READING TEXT
****************************************

[WikiEN-l] deletionism in popular culture

Charles Matthews charles.r.matthews at ntlworld.com
Fri Oct 2 19:10:29 UTC 2009

David Goodman wrote:
> The deletion of improvable articles
> because the small number of participants at AfD  who are interested
> and willing to rescue them is one of the reasons for people losing the
> interest in Wikipedia. 
Counterfactually, suppose you had a team of "universal" researchers you 
could assign to work on articles. What relative weight would you give to 
various types of work? Out of these, (a) filling in popular redlinks, 
(b) working over topic lists from other reference works, (c)

****************************************

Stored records
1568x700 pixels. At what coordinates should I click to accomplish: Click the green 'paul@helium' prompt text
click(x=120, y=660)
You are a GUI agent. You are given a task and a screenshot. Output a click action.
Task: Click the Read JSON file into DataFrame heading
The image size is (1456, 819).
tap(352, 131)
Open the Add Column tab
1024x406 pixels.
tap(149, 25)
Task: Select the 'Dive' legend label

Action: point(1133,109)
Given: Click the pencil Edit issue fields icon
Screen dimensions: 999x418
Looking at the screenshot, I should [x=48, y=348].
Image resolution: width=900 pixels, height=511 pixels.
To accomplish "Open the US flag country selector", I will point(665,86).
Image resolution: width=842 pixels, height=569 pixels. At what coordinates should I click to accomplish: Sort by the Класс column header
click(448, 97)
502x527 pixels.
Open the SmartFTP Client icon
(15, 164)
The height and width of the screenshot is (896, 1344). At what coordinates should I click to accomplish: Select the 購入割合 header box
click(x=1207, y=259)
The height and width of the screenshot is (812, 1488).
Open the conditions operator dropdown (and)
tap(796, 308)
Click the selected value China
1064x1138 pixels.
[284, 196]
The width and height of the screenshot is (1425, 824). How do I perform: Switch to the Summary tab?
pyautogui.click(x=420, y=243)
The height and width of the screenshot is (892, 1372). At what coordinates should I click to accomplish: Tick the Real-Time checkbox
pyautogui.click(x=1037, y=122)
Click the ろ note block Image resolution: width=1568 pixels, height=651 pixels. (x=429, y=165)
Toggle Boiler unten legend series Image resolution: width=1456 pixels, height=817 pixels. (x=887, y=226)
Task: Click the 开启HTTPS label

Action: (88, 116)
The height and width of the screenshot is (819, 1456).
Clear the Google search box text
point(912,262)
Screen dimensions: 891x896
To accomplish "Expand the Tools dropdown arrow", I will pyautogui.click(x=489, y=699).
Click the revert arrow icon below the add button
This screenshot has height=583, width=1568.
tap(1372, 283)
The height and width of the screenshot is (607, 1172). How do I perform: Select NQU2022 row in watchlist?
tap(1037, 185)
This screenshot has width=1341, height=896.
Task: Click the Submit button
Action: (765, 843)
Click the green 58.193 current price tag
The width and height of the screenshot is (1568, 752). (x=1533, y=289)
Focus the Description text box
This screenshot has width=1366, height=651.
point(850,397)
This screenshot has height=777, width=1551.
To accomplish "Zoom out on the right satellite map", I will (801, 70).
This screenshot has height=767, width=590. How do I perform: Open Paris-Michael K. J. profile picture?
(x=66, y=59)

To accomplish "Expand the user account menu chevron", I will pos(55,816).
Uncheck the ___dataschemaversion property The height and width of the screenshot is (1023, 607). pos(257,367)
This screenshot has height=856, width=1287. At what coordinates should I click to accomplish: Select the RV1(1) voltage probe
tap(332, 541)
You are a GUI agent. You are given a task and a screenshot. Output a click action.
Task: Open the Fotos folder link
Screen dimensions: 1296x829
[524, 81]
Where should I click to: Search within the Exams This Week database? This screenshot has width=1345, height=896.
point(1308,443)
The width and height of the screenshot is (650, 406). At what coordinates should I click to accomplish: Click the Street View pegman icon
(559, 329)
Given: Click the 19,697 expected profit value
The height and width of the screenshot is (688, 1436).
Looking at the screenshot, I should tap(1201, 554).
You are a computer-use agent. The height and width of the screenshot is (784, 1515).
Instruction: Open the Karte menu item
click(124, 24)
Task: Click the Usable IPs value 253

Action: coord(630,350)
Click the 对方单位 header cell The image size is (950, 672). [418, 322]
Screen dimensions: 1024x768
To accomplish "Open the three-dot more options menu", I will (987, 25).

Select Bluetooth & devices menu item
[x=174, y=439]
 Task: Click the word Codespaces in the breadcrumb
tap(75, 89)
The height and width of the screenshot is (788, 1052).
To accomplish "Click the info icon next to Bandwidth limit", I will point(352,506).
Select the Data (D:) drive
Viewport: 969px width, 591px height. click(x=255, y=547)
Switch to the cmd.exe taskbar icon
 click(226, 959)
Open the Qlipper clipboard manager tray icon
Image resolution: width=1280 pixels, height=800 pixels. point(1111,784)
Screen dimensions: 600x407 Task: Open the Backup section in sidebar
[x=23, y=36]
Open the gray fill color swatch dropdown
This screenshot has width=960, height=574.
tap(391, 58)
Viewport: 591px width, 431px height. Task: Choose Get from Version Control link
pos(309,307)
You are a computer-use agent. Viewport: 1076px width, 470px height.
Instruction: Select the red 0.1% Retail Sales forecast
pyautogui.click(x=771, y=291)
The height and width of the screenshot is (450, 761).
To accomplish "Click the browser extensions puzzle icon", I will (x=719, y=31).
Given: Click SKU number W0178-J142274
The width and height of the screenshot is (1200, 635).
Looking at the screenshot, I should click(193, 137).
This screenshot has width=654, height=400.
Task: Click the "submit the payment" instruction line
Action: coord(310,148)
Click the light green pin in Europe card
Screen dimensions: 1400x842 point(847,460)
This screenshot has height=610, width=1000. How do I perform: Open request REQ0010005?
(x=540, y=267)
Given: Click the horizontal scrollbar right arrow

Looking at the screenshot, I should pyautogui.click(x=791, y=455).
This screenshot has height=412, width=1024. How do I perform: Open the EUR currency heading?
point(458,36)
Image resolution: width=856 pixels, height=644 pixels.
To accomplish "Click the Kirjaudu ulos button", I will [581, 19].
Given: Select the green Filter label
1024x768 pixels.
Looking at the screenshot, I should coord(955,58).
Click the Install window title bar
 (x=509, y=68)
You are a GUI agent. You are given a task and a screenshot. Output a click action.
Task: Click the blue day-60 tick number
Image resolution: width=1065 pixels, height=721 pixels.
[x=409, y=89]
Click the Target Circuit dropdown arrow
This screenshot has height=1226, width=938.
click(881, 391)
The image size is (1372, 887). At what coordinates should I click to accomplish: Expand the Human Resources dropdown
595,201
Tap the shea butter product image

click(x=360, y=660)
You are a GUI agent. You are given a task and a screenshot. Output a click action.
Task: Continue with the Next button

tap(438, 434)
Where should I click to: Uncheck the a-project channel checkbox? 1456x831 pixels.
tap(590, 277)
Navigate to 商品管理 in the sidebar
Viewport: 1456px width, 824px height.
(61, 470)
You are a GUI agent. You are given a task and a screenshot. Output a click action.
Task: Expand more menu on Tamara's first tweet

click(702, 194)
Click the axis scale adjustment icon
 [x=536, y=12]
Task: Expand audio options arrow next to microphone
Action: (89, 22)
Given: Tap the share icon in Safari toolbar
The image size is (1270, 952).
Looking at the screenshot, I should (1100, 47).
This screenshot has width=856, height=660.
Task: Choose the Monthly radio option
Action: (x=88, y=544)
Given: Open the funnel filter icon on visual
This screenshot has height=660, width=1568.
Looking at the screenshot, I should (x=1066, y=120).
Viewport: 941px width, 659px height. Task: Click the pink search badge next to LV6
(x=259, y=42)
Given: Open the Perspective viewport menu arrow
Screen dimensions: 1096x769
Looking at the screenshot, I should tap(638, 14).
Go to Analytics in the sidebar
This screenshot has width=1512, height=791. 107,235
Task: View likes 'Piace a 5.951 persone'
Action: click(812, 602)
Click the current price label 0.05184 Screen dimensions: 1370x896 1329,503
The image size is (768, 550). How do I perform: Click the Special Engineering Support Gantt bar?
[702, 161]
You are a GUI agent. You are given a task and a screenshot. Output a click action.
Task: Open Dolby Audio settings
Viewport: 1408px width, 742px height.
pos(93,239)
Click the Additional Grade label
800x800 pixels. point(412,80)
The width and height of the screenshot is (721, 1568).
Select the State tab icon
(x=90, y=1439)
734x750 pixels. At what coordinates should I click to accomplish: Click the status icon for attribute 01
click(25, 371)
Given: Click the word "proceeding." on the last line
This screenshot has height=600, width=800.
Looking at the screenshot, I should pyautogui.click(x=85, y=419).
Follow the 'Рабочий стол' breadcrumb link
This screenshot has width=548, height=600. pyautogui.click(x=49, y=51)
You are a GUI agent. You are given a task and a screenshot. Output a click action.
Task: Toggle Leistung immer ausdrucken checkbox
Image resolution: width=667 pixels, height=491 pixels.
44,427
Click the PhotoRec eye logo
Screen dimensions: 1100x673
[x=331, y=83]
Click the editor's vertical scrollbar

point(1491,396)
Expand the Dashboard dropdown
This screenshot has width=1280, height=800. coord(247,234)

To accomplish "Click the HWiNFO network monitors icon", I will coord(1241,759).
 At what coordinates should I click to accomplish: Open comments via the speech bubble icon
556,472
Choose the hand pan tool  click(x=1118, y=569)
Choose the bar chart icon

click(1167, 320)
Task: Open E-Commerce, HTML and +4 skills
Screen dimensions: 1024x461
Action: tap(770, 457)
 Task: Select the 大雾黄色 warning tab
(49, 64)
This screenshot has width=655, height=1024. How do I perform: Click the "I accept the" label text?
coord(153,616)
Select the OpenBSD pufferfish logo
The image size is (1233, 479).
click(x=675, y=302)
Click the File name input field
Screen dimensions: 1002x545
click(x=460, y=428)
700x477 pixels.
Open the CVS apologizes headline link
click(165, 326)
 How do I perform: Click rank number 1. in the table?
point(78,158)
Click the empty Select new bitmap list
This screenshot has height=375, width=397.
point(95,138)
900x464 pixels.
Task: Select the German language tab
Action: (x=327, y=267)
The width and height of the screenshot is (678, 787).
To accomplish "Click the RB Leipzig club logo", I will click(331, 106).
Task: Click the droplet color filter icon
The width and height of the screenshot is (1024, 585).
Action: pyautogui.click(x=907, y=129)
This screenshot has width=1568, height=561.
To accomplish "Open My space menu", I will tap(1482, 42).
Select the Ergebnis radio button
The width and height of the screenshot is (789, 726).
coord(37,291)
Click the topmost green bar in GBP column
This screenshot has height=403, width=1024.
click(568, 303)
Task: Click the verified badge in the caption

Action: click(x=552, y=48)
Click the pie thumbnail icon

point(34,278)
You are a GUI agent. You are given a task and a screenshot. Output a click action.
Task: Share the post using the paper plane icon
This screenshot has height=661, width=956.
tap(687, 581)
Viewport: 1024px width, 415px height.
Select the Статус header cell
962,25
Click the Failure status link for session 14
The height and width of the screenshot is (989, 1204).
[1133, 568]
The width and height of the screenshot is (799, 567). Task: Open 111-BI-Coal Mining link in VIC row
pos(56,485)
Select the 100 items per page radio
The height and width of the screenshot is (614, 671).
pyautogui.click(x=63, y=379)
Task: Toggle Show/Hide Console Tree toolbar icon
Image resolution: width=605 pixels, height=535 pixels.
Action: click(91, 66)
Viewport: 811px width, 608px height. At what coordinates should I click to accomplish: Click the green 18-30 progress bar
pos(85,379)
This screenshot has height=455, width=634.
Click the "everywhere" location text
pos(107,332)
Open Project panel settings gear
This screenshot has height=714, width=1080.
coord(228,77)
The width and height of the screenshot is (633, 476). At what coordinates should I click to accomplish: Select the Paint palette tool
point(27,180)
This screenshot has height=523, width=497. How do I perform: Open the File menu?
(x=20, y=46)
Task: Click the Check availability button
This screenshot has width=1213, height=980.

****************************************

BRIEF 1
Reproduce the passage of the post on Wikipedia deletionism from "[WikiEN-l] deletionism in" up to and including "reference works, (c)".
BRIEF 2
Write the next part of the post on Wikipedia deletionism, carrying it on from its final words.

TASK RESULT 1
[WikiEN-l] deletionism in popular culture

Charles Matthews charles.r.matthews at ntlworld.com
Fri Oct 2 19:10:29 UTC 2009

David Goodman wrote:
> The deletion of improvable articles
> because the small number of participants at AfD  who are interested
> and willing to rescue them is one of the reasons for people losing the
> interest in Wikipedia. 
Counterfactually, suppose you had a team of "universal" researchers you 
could assign to work on articles. What relative weight would you give to 
various types of work? Out of these, (a) filling in popular redlinks, 
(b) working over topic lists from other reference works, (c)

TASK RESULT 2
fact-checking and referencing long-standing articles on the site that 
really are not shaping up, (d) researching for articles where the 
initial submission was clearly under-researched, which seem to you most 
important factors in developing the site as a whole? Which, for example, 
are going to do most to cure systemic bias? Which are going to help our 
reputation in the academic world? Which are going to do most for general 
reliability? And which (your point) could have the most impact on the 

I kind of feel most thoughtful people long-term on the site have voted 
with their feet on these issues. It would be surprising, of course, if 
self-assignment of tasks also corresponded to any particular person's 
view of the correct allocation of priorities. (Only one of the 20 items 
culled from AfD has any historical content, the foolish [[shield-mate]], 
only one takes us outside the Anglosphere to the 90% of the world's 
population who don't think in English, and so on. You may well be right 
that something could be salvaged in some cases by good research. Which 
is why I'd like to see the "cost" of diverting people onto such work as 
part of the assessment.)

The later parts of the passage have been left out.